Mais recente exemplar da onda de livros sobre Caio Fernando Abreu é um relato pessoal de uma amiga do escritor, a jornalista Paula DipCaio Fernando Abreu não deve ser gaúcho. Caio Fernando Abreu sequer deve ser brasileiro. Num país em que biografias são censuradas, biógrafos têm a liberdade tolhida e, muito em razão disso, a trajetória de importantes artistas e vultos históricos permanece um tanto obscura, a onda de livros em torno do autor de Morangos Mofados tem um louvável tom irrealista.
Omais recente desses volumes é Para Sempre Teu, Caio F., da jornalista Paula Dip (Ed. Record). Trata-se de um relato de caráter biográfico, porém sem a rigidez de pesquisa característica do gênero. Não que o livro seja descuidado com dados históricos, longe disso. O que a autora faz em 504 páginas fartamente recheadas com fotos, cartas e depoimentos é reconstruir a trajetória do escritor a partir de seu ponto de vista pessoal – ou seja, privilegiando certas épocas de sua vida e características de sua personalidade em detrimento de outras.
Paula e Caio Fernando Abreu (1948 – 1996) se conheceram na editora Abril, diz a autora, às vésperas dos anos 1980 – é ali que o livro começa e para onde volta a toda hora como se dali não quisesse sair.
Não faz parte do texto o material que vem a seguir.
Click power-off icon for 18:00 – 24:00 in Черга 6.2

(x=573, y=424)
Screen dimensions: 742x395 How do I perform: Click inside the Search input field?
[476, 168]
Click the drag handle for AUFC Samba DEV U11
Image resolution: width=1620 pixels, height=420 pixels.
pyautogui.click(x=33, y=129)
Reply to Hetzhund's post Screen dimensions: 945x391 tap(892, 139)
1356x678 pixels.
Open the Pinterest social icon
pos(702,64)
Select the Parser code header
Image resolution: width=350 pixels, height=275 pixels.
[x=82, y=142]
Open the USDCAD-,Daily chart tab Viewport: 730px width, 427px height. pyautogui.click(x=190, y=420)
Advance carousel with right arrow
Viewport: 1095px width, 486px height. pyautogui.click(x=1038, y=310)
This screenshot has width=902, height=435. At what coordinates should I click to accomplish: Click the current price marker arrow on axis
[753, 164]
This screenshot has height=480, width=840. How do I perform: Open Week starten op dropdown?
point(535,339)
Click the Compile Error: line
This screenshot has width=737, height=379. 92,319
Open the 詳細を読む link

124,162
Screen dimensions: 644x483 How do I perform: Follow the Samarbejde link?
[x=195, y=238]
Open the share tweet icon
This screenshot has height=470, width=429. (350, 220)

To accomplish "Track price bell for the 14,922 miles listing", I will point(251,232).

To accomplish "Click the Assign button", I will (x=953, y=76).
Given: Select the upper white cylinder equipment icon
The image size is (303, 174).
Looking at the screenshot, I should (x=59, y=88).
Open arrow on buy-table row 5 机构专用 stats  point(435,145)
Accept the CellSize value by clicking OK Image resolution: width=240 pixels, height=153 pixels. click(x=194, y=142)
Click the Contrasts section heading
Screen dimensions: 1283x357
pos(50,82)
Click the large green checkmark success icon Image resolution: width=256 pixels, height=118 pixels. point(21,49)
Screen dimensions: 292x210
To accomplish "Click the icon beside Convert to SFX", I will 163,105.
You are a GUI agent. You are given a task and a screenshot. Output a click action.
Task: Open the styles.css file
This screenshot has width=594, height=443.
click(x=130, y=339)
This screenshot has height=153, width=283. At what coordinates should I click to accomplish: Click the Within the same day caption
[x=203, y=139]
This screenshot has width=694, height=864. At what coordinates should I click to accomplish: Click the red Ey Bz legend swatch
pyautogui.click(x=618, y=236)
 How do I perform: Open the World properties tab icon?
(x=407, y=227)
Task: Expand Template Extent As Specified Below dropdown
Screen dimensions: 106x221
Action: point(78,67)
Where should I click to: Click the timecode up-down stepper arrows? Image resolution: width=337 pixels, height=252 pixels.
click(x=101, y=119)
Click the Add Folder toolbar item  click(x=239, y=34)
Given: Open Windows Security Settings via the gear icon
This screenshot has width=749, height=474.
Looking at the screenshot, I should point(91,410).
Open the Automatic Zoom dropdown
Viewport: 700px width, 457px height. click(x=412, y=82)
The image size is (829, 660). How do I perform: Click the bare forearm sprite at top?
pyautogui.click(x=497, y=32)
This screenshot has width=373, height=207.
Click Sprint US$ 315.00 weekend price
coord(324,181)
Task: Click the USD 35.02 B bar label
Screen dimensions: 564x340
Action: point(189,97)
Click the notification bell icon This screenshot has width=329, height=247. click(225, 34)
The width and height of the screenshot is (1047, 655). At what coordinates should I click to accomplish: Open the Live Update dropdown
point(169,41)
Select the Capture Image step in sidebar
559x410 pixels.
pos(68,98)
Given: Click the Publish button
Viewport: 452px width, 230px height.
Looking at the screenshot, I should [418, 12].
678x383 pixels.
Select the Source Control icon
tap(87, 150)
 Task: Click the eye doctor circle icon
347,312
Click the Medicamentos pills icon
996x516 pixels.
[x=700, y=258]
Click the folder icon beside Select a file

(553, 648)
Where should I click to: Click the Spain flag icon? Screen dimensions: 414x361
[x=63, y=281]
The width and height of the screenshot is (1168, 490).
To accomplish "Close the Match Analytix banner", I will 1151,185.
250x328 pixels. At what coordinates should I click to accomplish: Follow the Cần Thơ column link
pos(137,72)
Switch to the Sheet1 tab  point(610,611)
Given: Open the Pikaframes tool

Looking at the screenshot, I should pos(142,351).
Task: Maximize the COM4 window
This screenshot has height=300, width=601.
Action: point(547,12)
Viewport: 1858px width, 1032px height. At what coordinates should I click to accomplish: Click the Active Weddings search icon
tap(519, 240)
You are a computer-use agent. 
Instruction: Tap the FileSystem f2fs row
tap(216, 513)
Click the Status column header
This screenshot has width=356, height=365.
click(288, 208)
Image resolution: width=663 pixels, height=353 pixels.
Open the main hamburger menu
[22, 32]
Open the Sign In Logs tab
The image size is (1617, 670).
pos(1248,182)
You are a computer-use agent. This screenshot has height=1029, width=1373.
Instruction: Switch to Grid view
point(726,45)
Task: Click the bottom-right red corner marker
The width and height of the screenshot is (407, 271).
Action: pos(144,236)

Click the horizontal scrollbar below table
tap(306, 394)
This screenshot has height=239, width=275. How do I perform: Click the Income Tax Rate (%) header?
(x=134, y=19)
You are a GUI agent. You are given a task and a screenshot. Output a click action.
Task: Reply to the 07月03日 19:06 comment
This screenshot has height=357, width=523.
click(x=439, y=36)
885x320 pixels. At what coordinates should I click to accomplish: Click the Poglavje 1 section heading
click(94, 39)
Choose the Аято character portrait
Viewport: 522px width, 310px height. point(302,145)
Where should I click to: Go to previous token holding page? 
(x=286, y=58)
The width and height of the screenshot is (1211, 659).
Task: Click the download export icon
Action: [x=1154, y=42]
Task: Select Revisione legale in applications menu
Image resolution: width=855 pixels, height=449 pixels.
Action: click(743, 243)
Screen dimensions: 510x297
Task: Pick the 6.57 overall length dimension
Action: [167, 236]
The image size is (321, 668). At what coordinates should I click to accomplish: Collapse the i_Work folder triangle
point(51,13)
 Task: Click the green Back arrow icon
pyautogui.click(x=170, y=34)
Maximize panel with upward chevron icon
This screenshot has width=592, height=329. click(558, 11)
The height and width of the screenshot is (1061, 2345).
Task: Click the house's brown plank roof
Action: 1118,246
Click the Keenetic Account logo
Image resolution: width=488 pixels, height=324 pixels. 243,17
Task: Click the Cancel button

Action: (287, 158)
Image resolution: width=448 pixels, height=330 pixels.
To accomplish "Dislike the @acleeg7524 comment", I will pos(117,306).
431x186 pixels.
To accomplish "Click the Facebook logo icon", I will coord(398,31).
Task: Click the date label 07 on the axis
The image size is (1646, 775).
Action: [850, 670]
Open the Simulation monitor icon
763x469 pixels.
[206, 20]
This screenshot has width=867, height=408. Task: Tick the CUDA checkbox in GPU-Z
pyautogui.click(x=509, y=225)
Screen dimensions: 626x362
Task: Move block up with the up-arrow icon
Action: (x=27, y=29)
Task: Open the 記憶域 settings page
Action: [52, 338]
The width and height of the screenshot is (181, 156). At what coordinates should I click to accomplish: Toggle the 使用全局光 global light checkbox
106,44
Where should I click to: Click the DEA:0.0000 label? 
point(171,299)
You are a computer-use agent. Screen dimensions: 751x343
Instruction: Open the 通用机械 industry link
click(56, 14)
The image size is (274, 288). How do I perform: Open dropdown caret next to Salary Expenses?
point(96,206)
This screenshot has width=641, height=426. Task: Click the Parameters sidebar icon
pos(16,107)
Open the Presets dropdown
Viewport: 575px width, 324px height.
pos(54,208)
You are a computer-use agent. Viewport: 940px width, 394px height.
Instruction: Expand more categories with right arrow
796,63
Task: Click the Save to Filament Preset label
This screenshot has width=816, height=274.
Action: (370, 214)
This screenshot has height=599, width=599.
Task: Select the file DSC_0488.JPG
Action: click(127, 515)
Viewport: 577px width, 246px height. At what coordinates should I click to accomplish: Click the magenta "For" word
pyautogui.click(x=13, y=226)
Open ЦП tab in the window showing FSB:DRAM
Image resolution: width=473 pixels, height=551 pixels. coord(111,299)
Trocaram confidências, correspondências e, ela conta na introdução, promessas de publicá-las. Não só para cumpri-las que Para Sempre Teu ganhou forma – como Italo Moriconi já mostrou em Caio Fernando Abreu: Cartas (Ed. Aeroplano, 2002), o Caio missivista é tão irresistível quanto o Caio ficcionista.
Além da reprodução das cartas, muitas reveladoras – o autor de Onde Andará Dulce Veiga? se entregava por completo a cada texto, por mais cotidiano que fosse –, a autora apresenta depoimentos igualmente impactantes. Valendo-se de sua condição de amiga, de Caio e das demais fontes do livro, a jornalista conseguiu verdadeiras confissões sobre o biografado (leia ao lado). Algumas são apresentadas na íntegra, ocupando uma, duas páginas inteiras, porém são tão interessantes que nem assim atravancam a leitura.
Paula talvez nem tentasse, mas deixou mais perceptível a riqueza da personalidade de Caio F. – e contribuiu com mais um passo, além dos já dados por Moriconi e Jeanne Callegari (de O Inventário de um Escritor, Ed. Seoman, 2008), para que tenhamos melhores condições de ler, absorver, desvendar a sua obra. Como deveria ser com qualquer personagem histórica ou culturalmente importante.
Depoimentos reunidos em “Para Sempre Teu, Caio F.”
“A gente andava com o New York Times embaixo do braço, se achando o máximo, mas o Caio não estava nem aí. Ele tinha um desdém pelo jornalismo, mas não porque não gostasse ou fosse incapaz de fazê-lo; pelo contrário, era um ótimo jornalista, só que tinha uma atitude crítica, uma ironia velada, tipo ‘seus cretinos, vocês se acham muito importantes’. Caio ridicularizava a seriedade de brigas como a que teve com a Veja. Desdenhava o poder. Tinha uma cultura extraordinária, mas não fazia pose.”
NIRLANDO BEIRÃO, JORNALISTA
“Quando Caio ficou doente e voltou a Porto Alegre, nos anos 1990, eu ligava para ele diariamente. Ele lutava contra a morte e ainda assim ficava me perguntando sobre todo mundo: queria saber quem estava comendo quem, quando, onde e por quê. Continuava louco por fofoca, no maior astral, rindo, fazendo graça.”
MÔNICA FIGUEIREDO, JORNALISTA
“Das minhas heterossexualidades, dois filhos mortos (referência a dois abortos), não ficou nada. Das minhas homossexualidades, esse pânico lento e uma solidão medonha”.